# Week 10: Convolutional Neural Networks

<hr style="border:2px solid gray">

# Outline

1. [Section One: Introduction to convolutional neural networks](#section-one-introduction-to-convolutional-neural-networks)
1. [Section Two: Convolutional neural networks in PyTorch](#section-two-convolutional-neural-networks-in-pytorch)
1. [Section Three: A convolutional neural network example with Fashion MNIST](#section-three-a-convolutional-neural-network-example-with-fashion-mnist)
1. [Section Four: The CIFAR-10 dataset](#section-four-why-not-normal-neural-networks)
1. [Section Five: Exercises](#section-five-exercises)

<hr style="border:2px solid gray">

# Section One: Introduction to convolutional neural networks [^](#outline)

So far, we have tackled problems we can solve with linear layers and nonlinear activation functions. Let us consider an image classification problem, for example using the MNIST dataset (which is a dataset of 28 by 28 grayscale images). 

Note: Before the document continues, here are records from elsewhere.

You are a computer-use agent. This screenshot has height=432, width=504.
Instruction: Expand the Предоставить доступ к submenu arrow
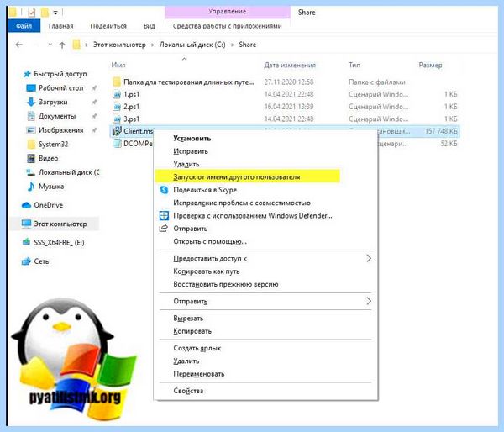point(369,258)
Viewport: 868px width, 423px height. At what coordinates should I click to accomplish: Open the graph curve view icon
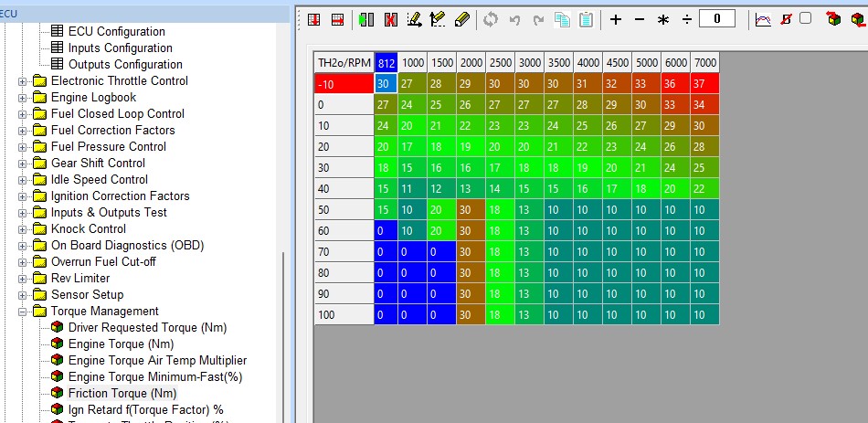coord(763,19)
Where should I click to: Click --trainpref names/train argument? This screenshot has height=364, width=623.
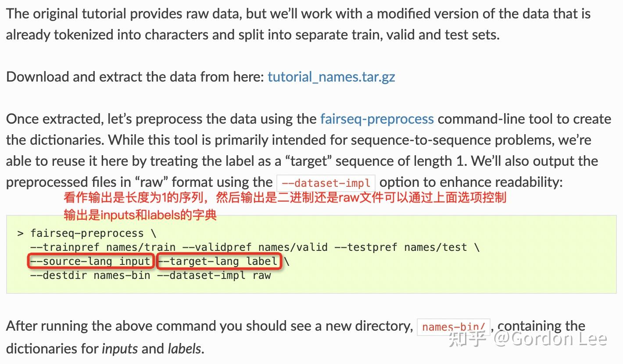[x=103, y=247]
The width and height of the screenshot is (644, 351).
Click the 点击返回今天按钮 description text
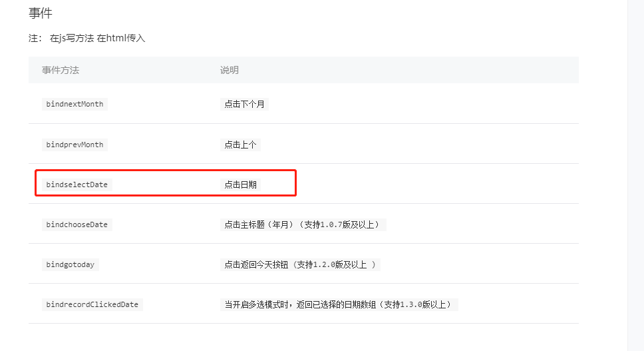[256, 264]
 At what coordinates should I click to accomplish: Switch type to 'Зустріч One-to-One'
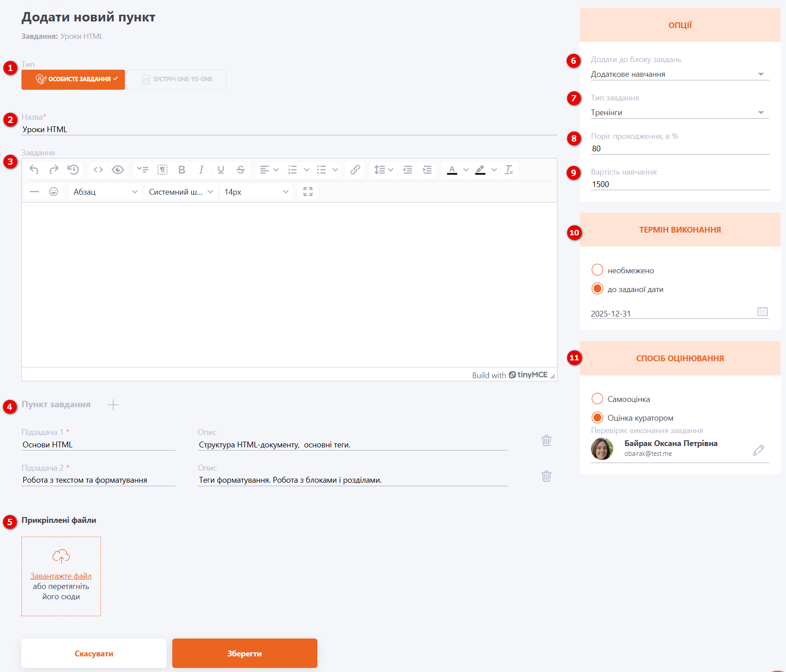click(x=177, y=79)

If we consider a binary classification problem such that we have a single output, we flatten our 28 by 28 image input into a 784 length input vector, and we construct a fully connected network with a single hidden layer of 512 neurons, we have a total number of weights of $784 \times 512 + 512 \times 1 = 401920$. For just one hidden layer we already have more 400000 parameters! As we construct deeper networks, our number of parameters quickly grows out of hand for any image classification problem. 

If we now consider the same network construction for a full HD image that is 1920 by 1080, we find we have over a billion parameters for this network. If we consider a colour image,  Clearly, it will very quickly become unfeasible to train a standard neural network for image classification tasks. Because of how many parameters we have, we are likely to overfit when we train such a network. How can we solve this problem? 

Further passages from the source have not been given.